Dia menambahkan ke depannya LinkAja bakal perluas kehadirannya di berbagai moda transportasi kereta api, termasuk LRT Cibubur-Cawang yang rencananya akan mulai uji coba. “Sementara baru KRL. Moga-moga nanti semua kereta akan bisa [pakai LinkAja], yang pasti LRT untuk Cibubur-Cawang bisa mulai uji coba kalau sudah mulai jalan.”

Danu melanjutkan, sembari uji coba, pihaknya juga menunggu persetujuan dari Bank Indonesia sebagai regulator. Lantaran ini adalah metode pembayaran yang tergolong baru diterapkan di KRL. Gate tiket KRL kini tidak hanya menerima pembayaran dengan kartu e-money fisik bank, tetapi juga merambah pembayaran digital.

LinkAja mengembangkan tiket KRL buat tiap pengguna tapi hanya berlaku selama 15-30 detik. Bahasa teknisnya disebut encrypted ID, bukan QR. “Kalau QR ini kan bisa buat bayar di gerai offline, tapi untuk tiket ini hanya berlaku sebentar, kita takut di-screenshot lalu disebar ke orang lain.”

Uji coba ini juga dimaksudkan untuk mengetahui ketahanan sistem LinkAja ketika dicoba secara massal.
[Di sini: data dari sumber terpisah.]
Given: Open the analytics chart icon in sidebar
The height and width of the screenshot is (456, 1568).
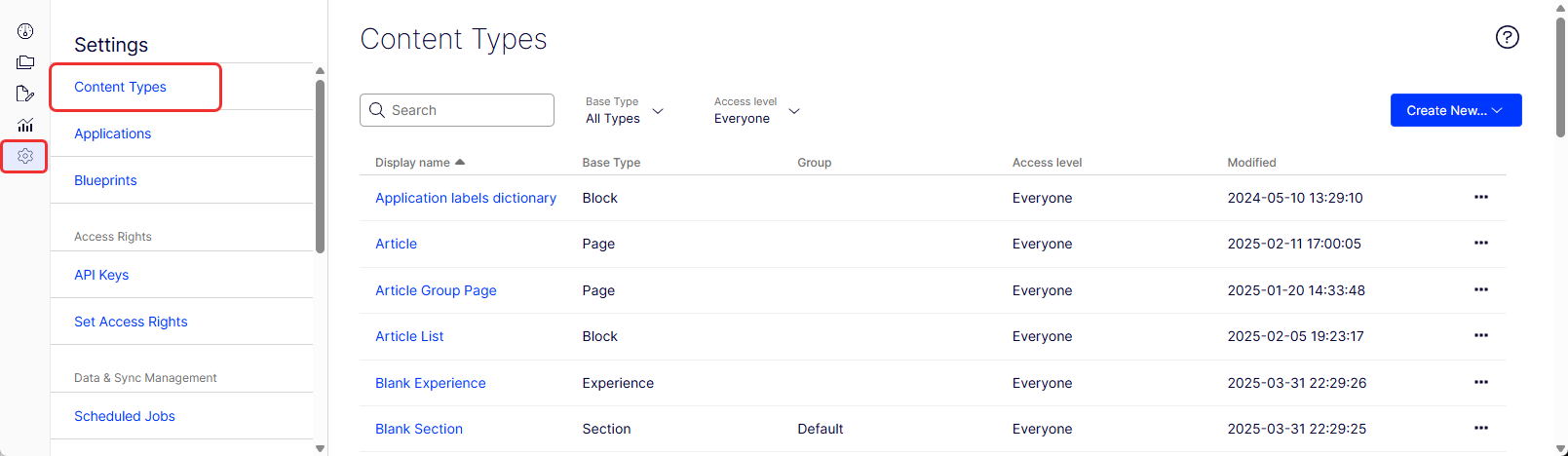Looking at the screenshot, I should coord(25,125).
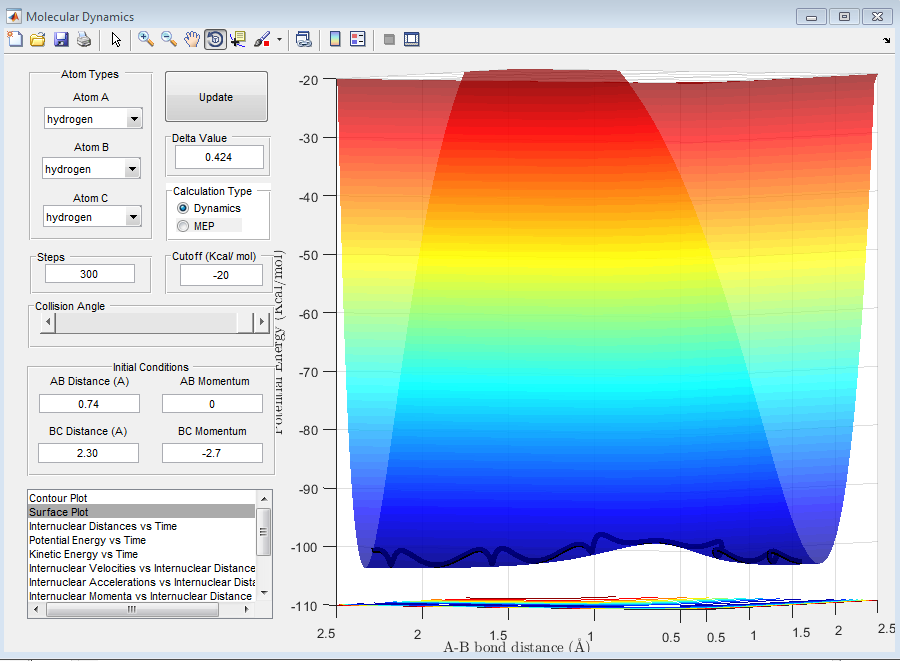This screenshot has width=900, height=661.
Task: Select the Zoom In magnifier tool
Action: (146, 39)
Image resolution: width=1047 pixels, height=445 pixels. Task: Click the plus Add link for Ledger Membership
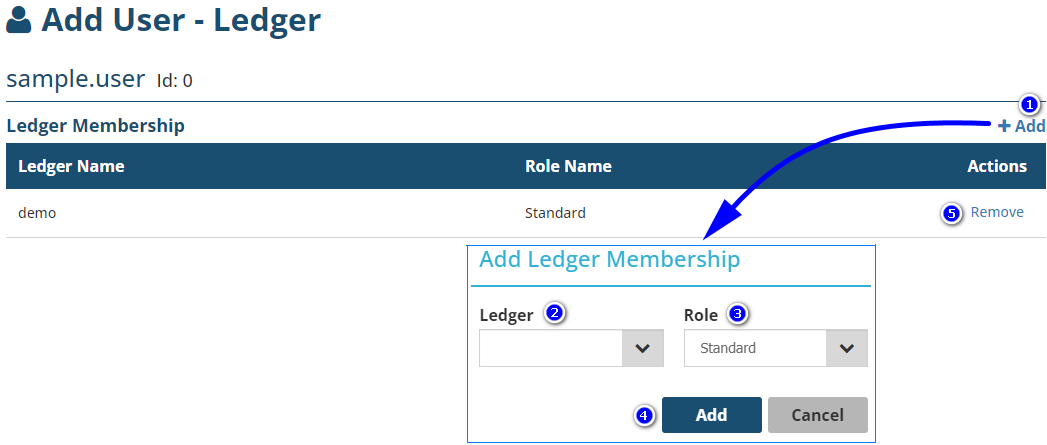[1021, 126]
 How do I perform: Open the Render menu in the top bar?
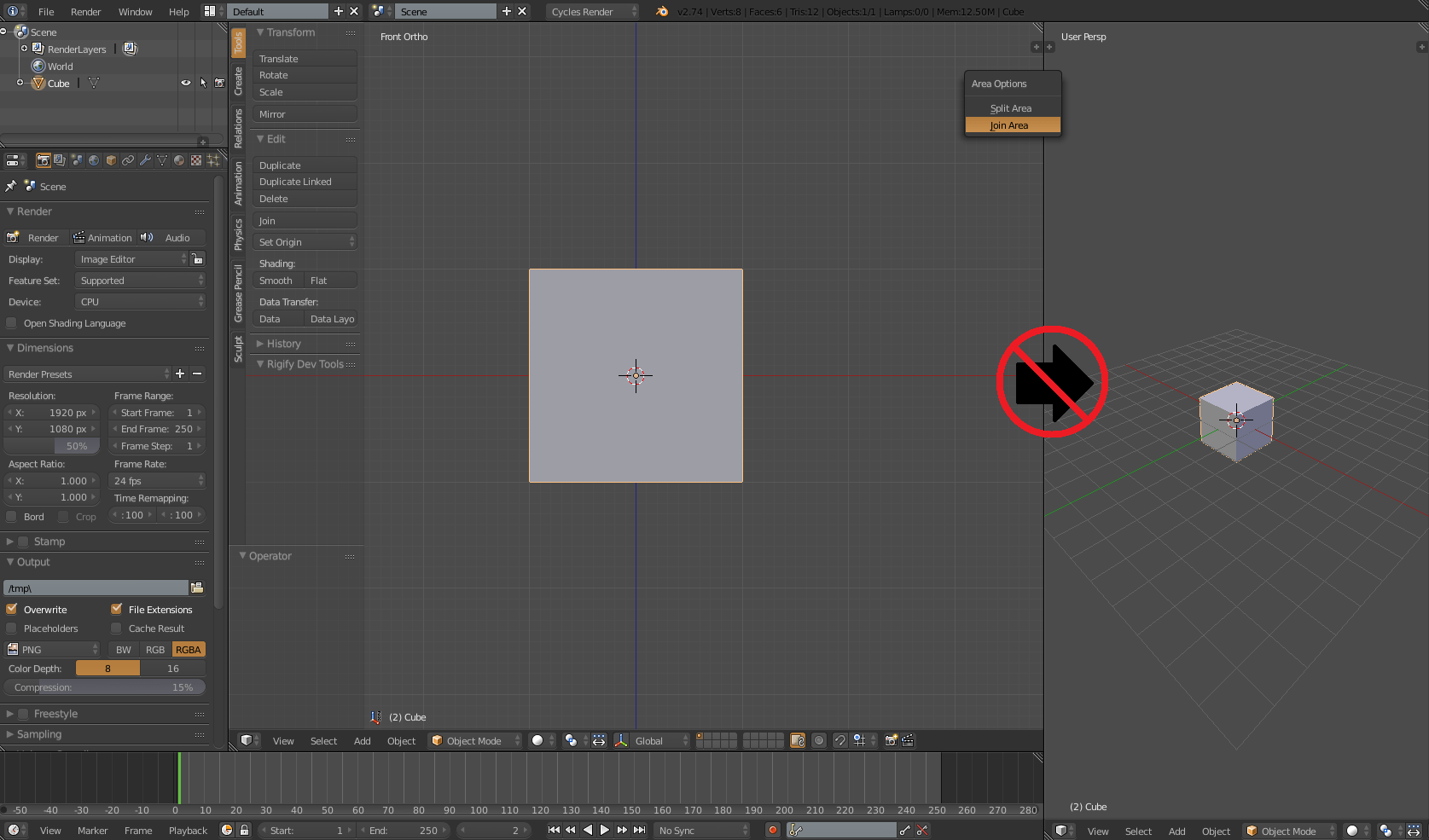[x=85, y=12]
Timnya akan meminta bantuan pihak KRL bagaimana implementasinya selama uji coba berlangsung dan apa saja feedback yang harus diperbaiki. Dibutuhkan proses edukasi agar orang terbiasa memakainya.

Untuk menggunakan LinkAja, pengguna cukup buka aplikasi, shake layar smartphone-nya sebentar untuk memunculkan tiketnya atau pilih menu Pay di laman utamanya, lalu pilih My QR. Setelah itu, dekati tiket minimal jarak 1 cm ke mesin sensor di gate KRL agar lebih mudah membacanya.

Sama seperti menggunakan kartu e-money fisik, LinkAja mewajibkan penggunanya untuk memiliki saldo minimal Rp13 ribu. Angka ini merupakan hitungan kasar untuk jarak terjauh penumpang. “Kita butuh saran dari teman-teman KCI [Kereta Commuter Indonesia] untuk melihat kebiasaan penumpang.”

Sinergi BUMN diperkuat

Di kesempatan terpisah, kemarin Danu hadir dalam penandatangan nota kesepahaman dengan Pegadaian. Kini gerai Pegadaian bisa menerima setoran tunai bagi yang ingin menambah saldo Link Aja dan penarikan dana di 4147 outlet Pegadaian di seluruh Indonesia.

Danu menjelaskan, sinergi ini diharapkan dapat mengedukasi secara konsisten mengubah kebiasaan masyarakat Indonesia yang menggunakan uang tunai menjadi non tunai, serta optimalisasi jangkauan ke seluruh masyarakat untuk memberikan layanan keuangan yang efisien.

“Kami berharap point of services LinkAja yang mencapai lebih dari 100 ribu titik di seluruh Indonesia dapat semakin memberikan kemudahan untuk bertransaksi nontunai.”

Setiap transaksi cash in dan cash out di Pegadaian akan dikenakan biaya administrasi sebesar Rp1.500 untuk cash in dan Rp5 ribu untuk cash out.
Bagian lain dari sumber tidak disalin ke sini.